If you read all of this. . . you're a real trooper! 


  1. I've got all of my fingers crossed for that finish line photo! Running has so many ups and downs and yet we keep showing up and doing it anyway;-)

  2. Hi Elizabeth, just finished reading your post. It looks like there is light at the end of the tunnel which is fantastic! All the very best for Boston. Kind regards, AV

  3. Thinking of you and sending positive vibes ! I went through a similar challenge a few years ago before Boston. i had a great sports physician who worked me In to his busy schedule and was extremely helpful! I know you will be fine and have a great Marathon Monday!

  4. Navigating healthcare (and insurance) is a struggle! I am currently helping a family member with this and it’s certainly frustrating. This is where concierge doctors are helpful, but not usually practical, expense wise. It sounds like you have a good team, and you have proven your mettle when it comes to the hard work of resting. Keep up the good work and Lord willing, you’ll make it to that Boston finish line!

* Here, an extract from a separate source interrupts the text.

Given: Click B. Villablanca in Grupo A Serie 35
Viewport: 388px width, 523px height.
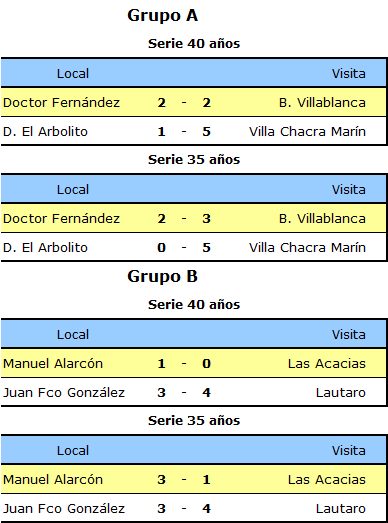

  5. I did read the entire post! You really going through the injury grinder! Glad you were able to get the cortisone injection. Reminds me of one year training for Boston coming up with torn meniscus. It was a simple tear not warranty surgery, but ortho just went with a cortisone injection. It was amazing that within 3-days it felt 95% normal. I had to work gradually back walking/easy running, but was able to show up and run and finish the marathon using run/walk strategy. I am sure you will be able to start and finish, maybe you take a laid back and not competitive approach, you have to make that a decision a day or two before the race. But the important point is...your going back to Boston. My favorite marathon race, and I miss my days running it! Keep your faith and persistence!

  6. Glad to hear that you are feeling better! Excited for you. Sounds like it's going to be a good race!

  7. I'll put it to you this way, if you feel like you can't walk 30 mins after you cross, you ran your heart out and kicked butt and I hope that happens, although you've been thru a lot of trials and tribulations here that setting lofty goals isn't something any of us rational fans of yours are projecting or expecting from you.

    What I love is your grit and your desire to find your way to the starting line. More courage than I can say I've had when things have come up in the past outside of last year. You will listen to your body and get thru it, I'm sure!! I just hope all these methods have worked and that when you give us a Final preview for Boston, you will say you've been pain free for these past few weeks but whatever it is, it is!! I still admire what you have accomplished in so many ways from where you were when you first caught the running bug many years ago! You've been tremendous!!